SGLT2 inhibition and three urological cancers: Up-to-date results

Abstract

Objective

To identify the causal role of sodium-glucose cotransporter 2 (SGLT2) inhibition on three urological cancers.

Methods

Six single nucleotide polymorphisms associated with the expression level of SLC5A2, a proxy for SGLT2 inhibition, from a recent publication were extracted. Three common urological cancers, including bladder cancer, prostate cancer and kidney cancer, were analysed. The main cohort of bladder cancer was derived from UK Biobank (1279 cases and 372,016 controls).

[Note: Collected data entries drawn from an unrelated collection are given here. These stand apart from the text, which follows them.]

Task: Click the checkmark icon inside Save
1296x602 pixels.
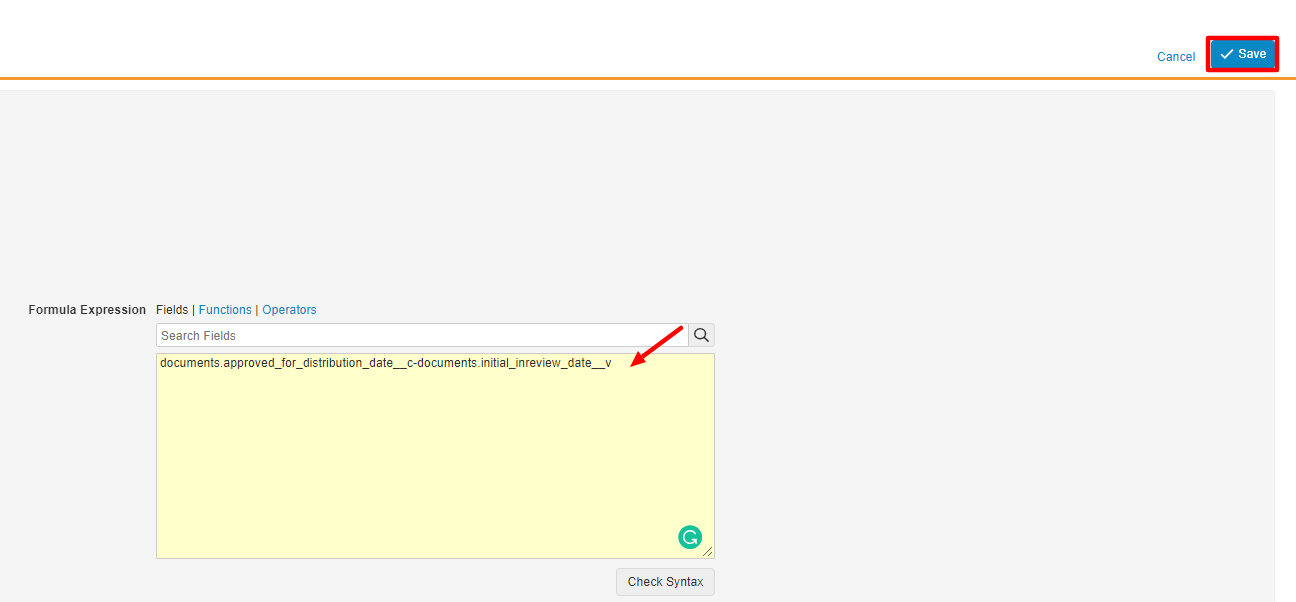Action: pos(1226,54)
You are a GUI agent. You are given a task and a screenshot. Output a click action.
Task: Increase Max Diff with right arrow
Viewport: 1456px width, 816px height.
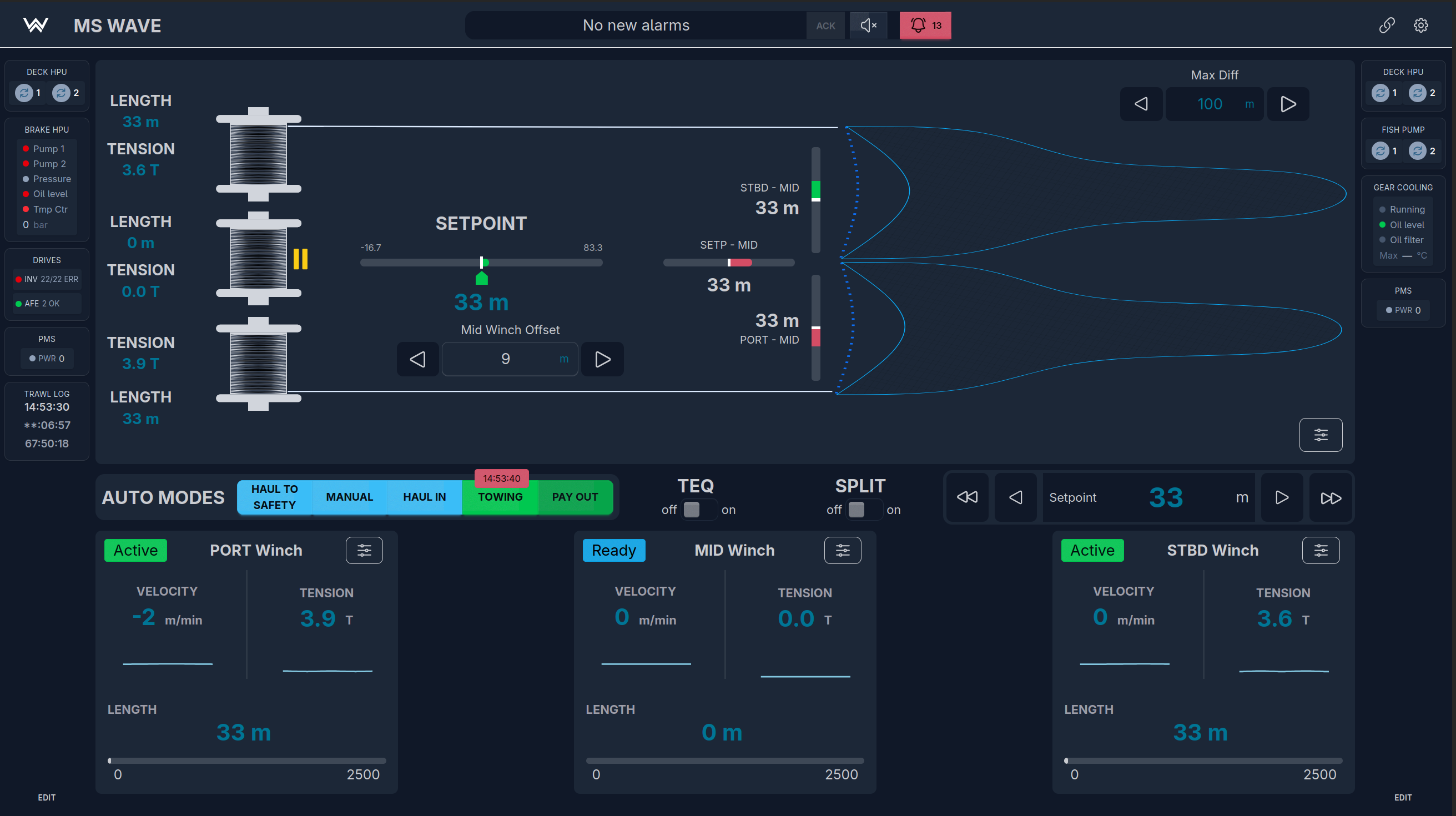1288,104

The prostate cancer cohort was from the Prostate Cancer Association Group to Investigate Cancer Associated Alterations in the Genome (PRACTICAL) consortium (79,148 cases and 61,106 controls). The kidney cancer phenotype was from the UK Biobank cohort of 463,010 individuals (1114 cases and 461,896 controls). Primary and sensitivity analysis were performed to validate the results. In vitro analysis was also incorporated to validate the Mendelian randomisation results.

Results

In primary analysis, SGLT2 inhibition was associated with reduced risk of bladder cancer (OR: 0.98, 95% CI: 0.97–0.99) per unit lowering of HbA1c level. A protective association was also observed for prostate cancer with odds ratio = 0.31 (95% CI = 0.21–0.47). However, we did not discover a causal relationship between SGLT2 inhibition and kidney cancer (OR: 1.00, 95% CI: 0.99–1.00). Sensitivity analysis and in vitro validation did not support the causal role of SGLT2 inhibition in increasing cancer risk.

Conclusions

We did not find any evidence that SGLT2 inhibition could increase the risk of the three cancers. Even in some analysis, SGLT2 inhibition tended to show protective effects on the three urological cancers.